╭─ Data

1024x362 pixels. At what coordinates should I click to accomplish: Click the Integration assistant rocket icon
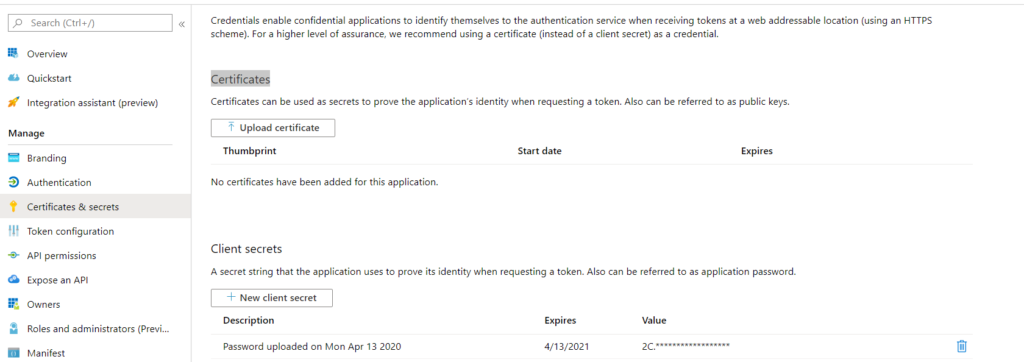click(13, 103)
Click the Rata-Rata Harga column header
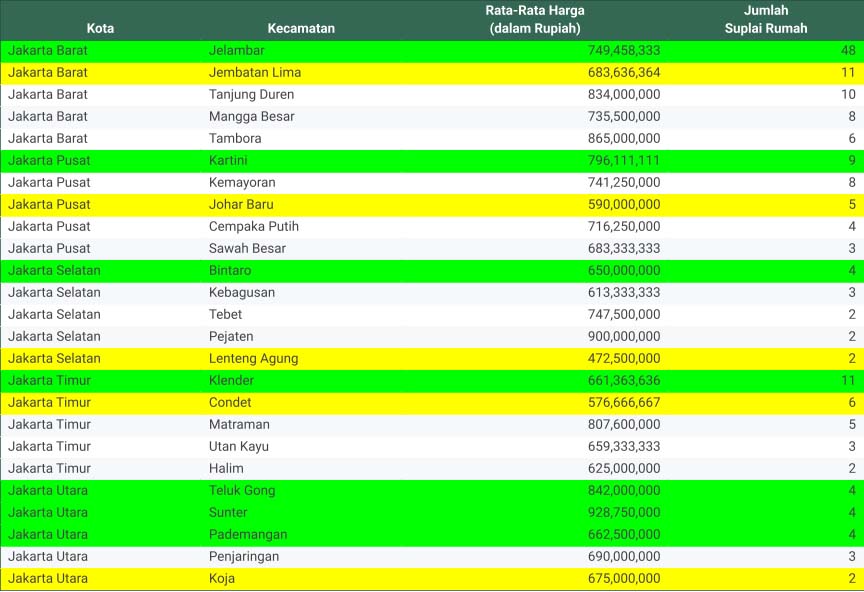Image resolution: width=864 pixels, height=592 pixels. [534, 19]
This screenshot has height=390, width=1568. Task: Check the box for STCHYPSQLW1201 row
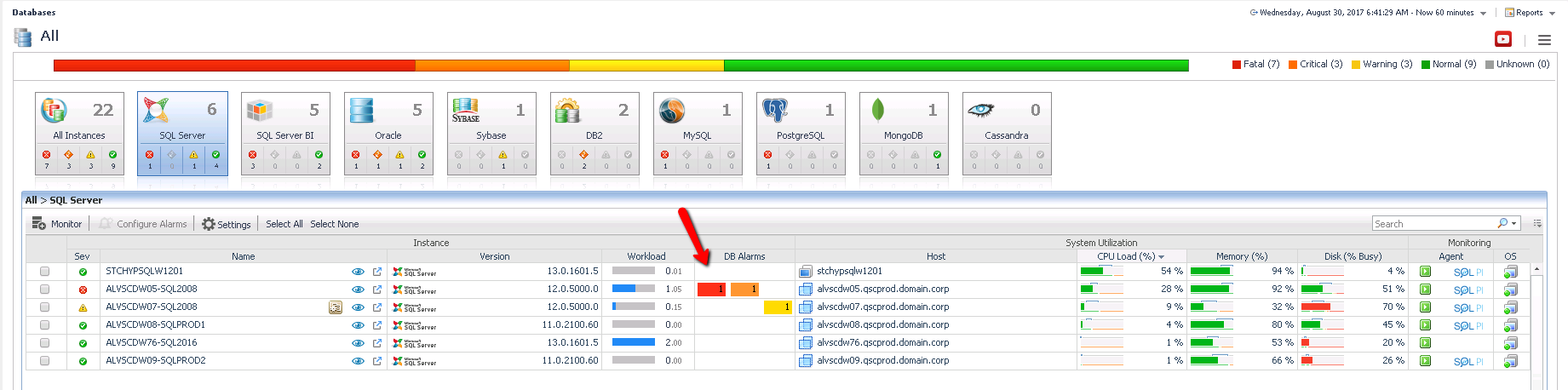point(44,272)
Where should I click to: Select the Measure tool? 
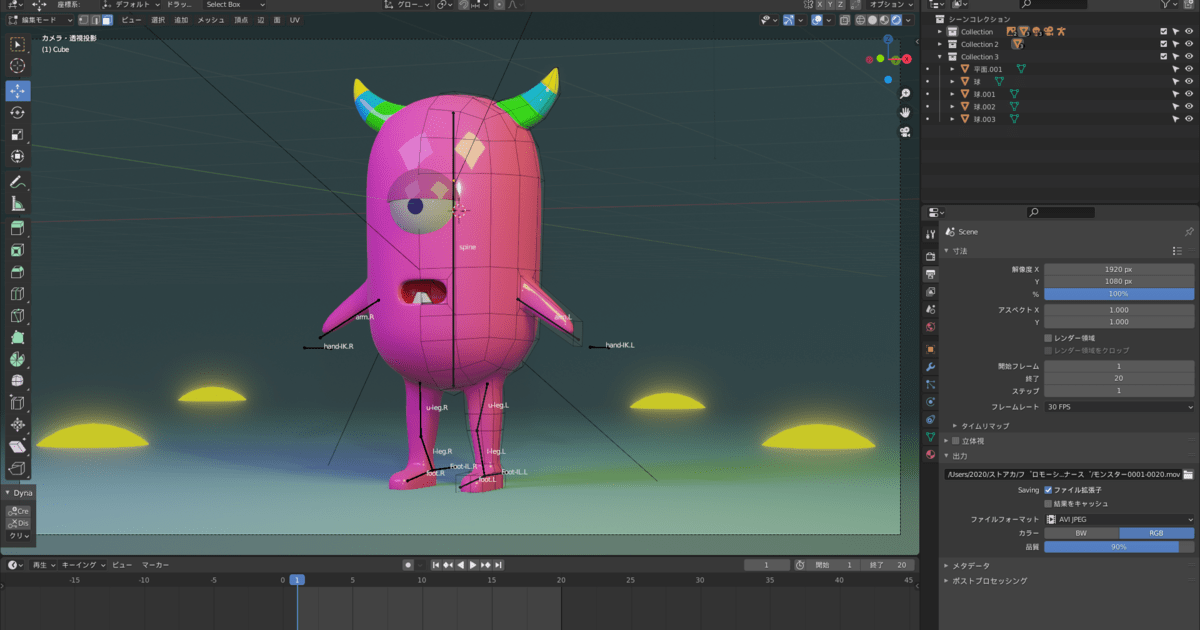17,204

╰─

Except for the pictures, print the data above exactly.

1024x362 pixels. At what coordinates should I click to accomplish: Click the Integration assistant rocket icon
click(13, 103)
Click the Rata-Rata Harga column header
Image resolution: width=864 pixels, height=592 pixels. [534, 19]
This screenshot has height=390, width=1568. Task: Check the box for STCHYPSQLW1201 row
point(44,272)
Where should I click to: Select the Measure tool? 
17,204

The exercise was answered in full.